Надо ли напоминать, что автор — известный (и любимый вашим обозревателем) литературный критик?
Ольга Седакова. Сила присутствия. — “Континент”, № 115 (2003, № 1).
О книге: Антоний, Митрополит Сурожский. Труды. Составитель Е. Л. Майданович. М., “Практика”, 2002, 1080 стр. (!).
“В те годы, когда слова митрополита Антония и сам он появились перед московскими искателями православия, нельзя сказать, чтобы мы были готовы к такому повороту дела. Многие тогда думали, что все дело в знании: надо поскорее и поточнее узнать, как правильно все делать, сколько раз, как именно. На одной из встреч кто-то характерным образом спросил Владыку: „Сколько раз в день нужно читать ’Отче наш’?” И услышал — со ссылкой на кого-то из подвижников — что человек, один раз в жизни в самом деле призвавший Господа, уже не погибнет. Такая мера обескураживала”.
Константин Сигов. Письмо в Иерусалим о “Северном кресте”. Вместо предисловия к публикации стихотворений Вадима Гройсмана. — “Егупец”. Художественно-публицистический альманах. Киев, 2003, № 11 <http://judaica.kiev.ua>
“Вчитавшемуся в этот странный перекресток становятся внятны смесь боли, юмора и песенной, истовой интонации. Внятна невозможная возможность в старом городе Иерусалиме
Встать под мозаики и фрески,
Поднять десницу, как в бою,
Перекрестить свой лоб еврейский
И грудь еврейскую свою.
И после мора, глада, труса,
Вражды и казни роковой
Ко гробу Господа Иисуса
Припасть холодной головой.
Скорбями, горем очищенным, — тихо очам открывается дверь в Дом”.
Никита Струве. К 150-летию кончины В. А. Жуковского (1783 — 1852). — “Вестник РХД”, № 185 (2003, № 1).
“В предыдущей передовице мы сожалели, что 150-летие смерти Гоголя было слабо отмечено в России. Что же сказать тогда о 150-летии его друга, наставника и помощника Василия Жуковского, старшего на 26 лет, одарившего его в письмах нежно-шутливым прозвищем „Гоголек”? <…> А в жизни их соединяла подлинная, по-разному проявлявшаяся тяга к святости. <…> Трудно найти у кого-либо более высокое представлениие о поэзии, чем у Жуковского: как он писал, она есть „Бог в святых мечтах земли”, он первый определил ее прилагательным „святая”, позже подхваченным Боратынским, — до Тютчева сказал, что „лишь молчание понятно говорит”. <…> Удивительны „его готовность к моральным лишениям, страданиям, мысль о закономерности утрат” (И. Семенко). Считая, что в жизни „все или жертва, или губитель”, он сам безропотно склонялся к жертве, ради мира пожертвовал невестой, ради жены-немки — родиной”.
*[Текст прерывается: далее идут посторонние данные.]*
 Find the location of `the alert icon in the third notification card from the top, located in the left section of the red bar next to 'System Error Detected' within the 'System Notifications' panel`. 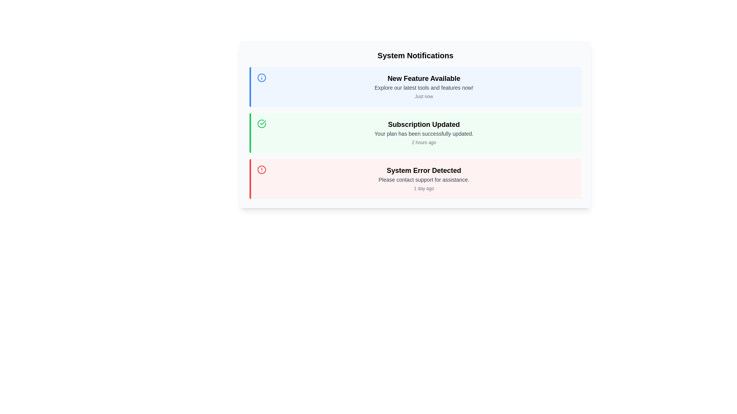

the alert icon in the third notification card from the top, located in the left section of the red bar next to 'System Error Detected' within the 'System Notifications' panel is located at coordinates (261, 170).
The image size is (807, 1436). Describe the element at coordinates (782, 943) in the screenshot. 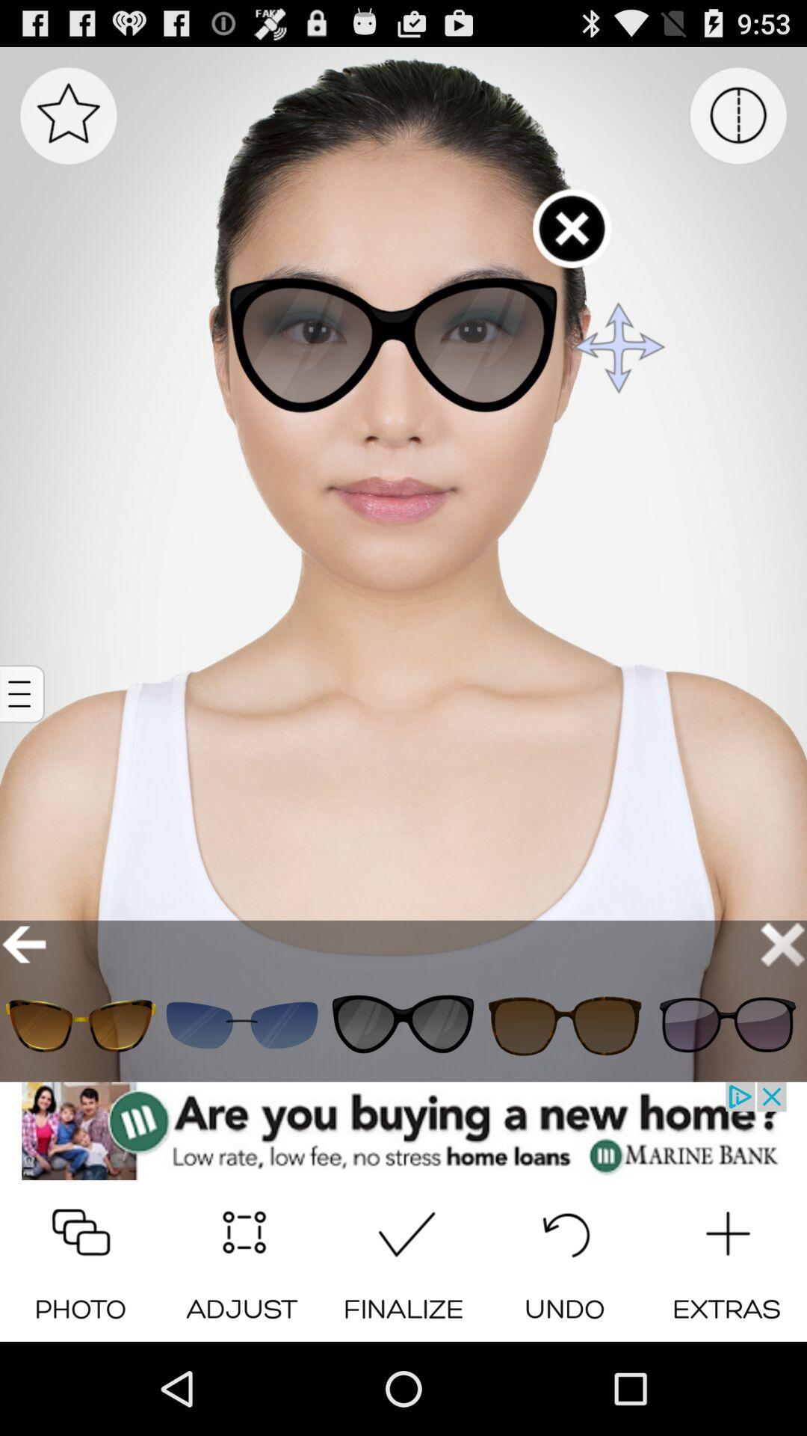

I see `cancel the option` at that location.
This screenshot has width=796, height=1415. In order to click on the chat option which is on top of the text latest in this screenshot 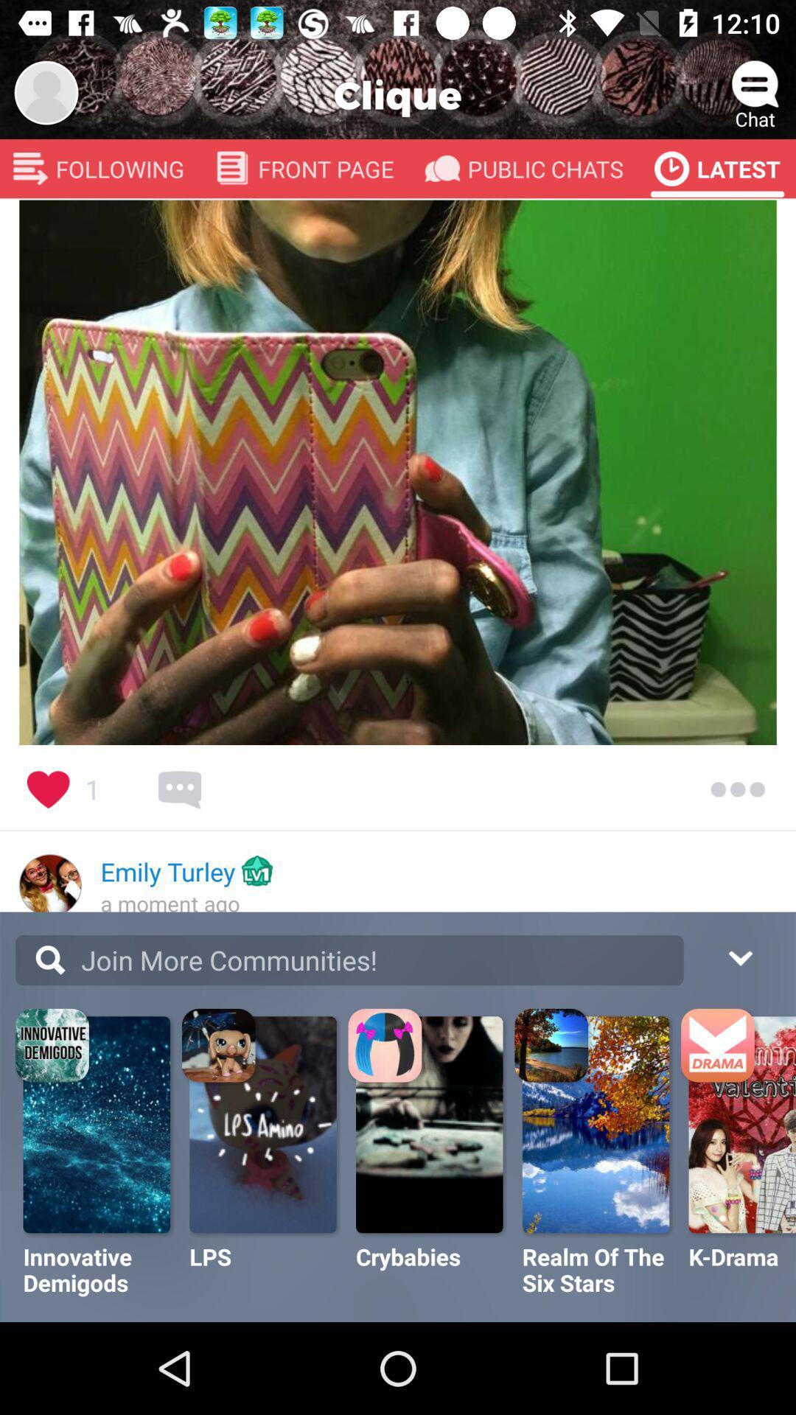, I will do `click(755, 84)`.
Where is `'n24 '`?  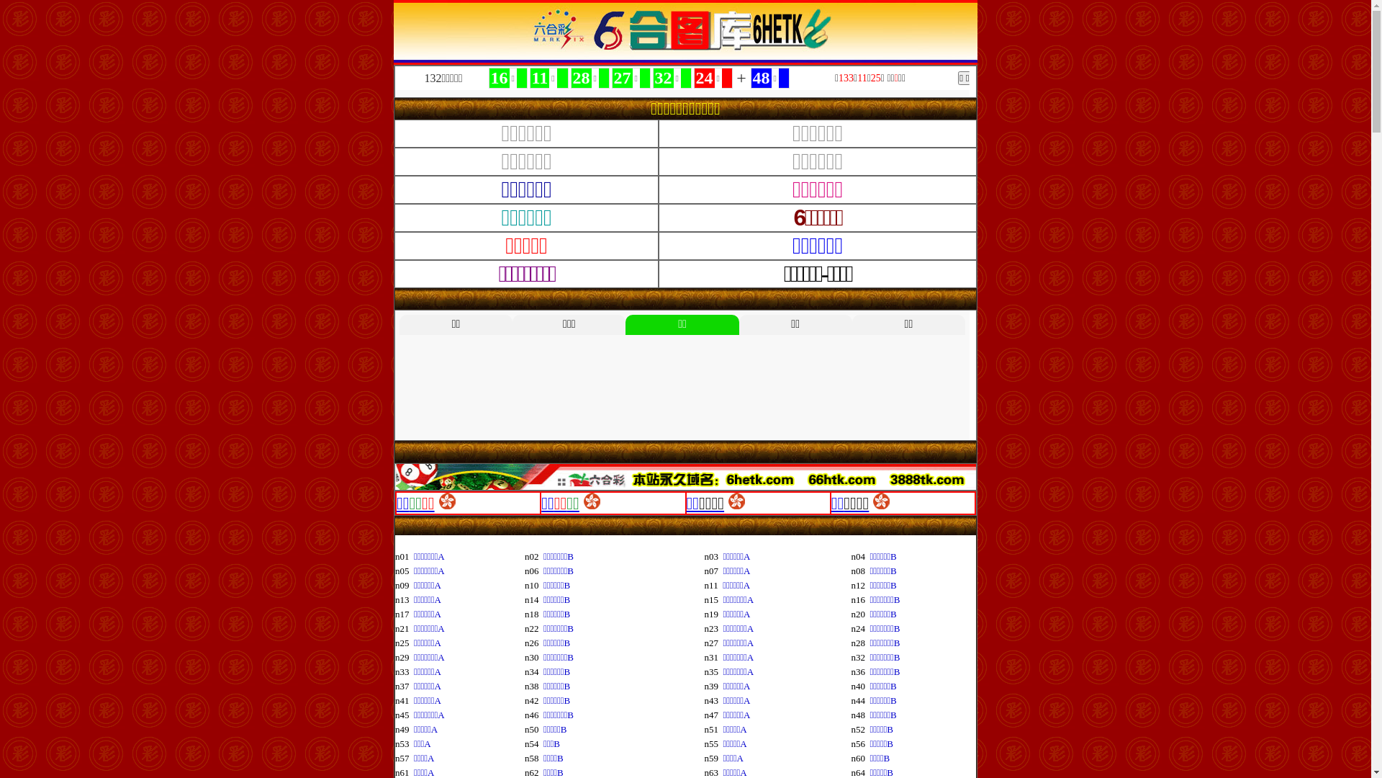 'n24 ' is located at coordinates (860, 627).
Д. О. Чураков. “Третья сила” у власти: Ижевск. 1918 год. — “Вопросы истории”, 2003, № 5.
Автор пишет, что политика таких правительств изучена существенно хуже, чем деятельность и большевистского, и белых правительств: “Это проявилось в том, что российские и зарубежные авторы в своих работах заимствовали не только аргументы, но и язык героев своих исследований. Отсюда проистекали „кулацкий мятеж”, „бело-учредиловцы”, „белые банды”, а также „интернационалистский сброд”, „красные палачи” и многое другое”.
После обилия цифр, имен и цитат из документов следует вывод: “Ижевские рабочие проявили незаинтересованность как в белом, так и в красном режиме. Вместе с тем опыт правления в Ижевске „третьей силы” показал, что демократическая власть в тех условиях была реальна только в виде „демократической диктатуры”, которая по своим методам и средствам осуществления политики мало чем отличалась и от большевистской, и от военной диктатуры. Развиваясь в этом направлении, политическая линия „третьей силы” ижевских социалистов была если и не исчерпана, то сильно дискредитирована. Демократические лозунги без демократического наполнения не могли убедить в своей справедливости и полезности людей, поглощенных прежде всего решением сложной задачи — выжить в условиях полного развала и разорения. Не случайно поэтому, что в конечном счете повстанцам пришлось выбирать между Москвой и Омском: Гражданская война навязывала свои законы; оказалось, что у баррикады могут быть только две стороны, а стоящие посередине оказываются под перекрестным огнем”.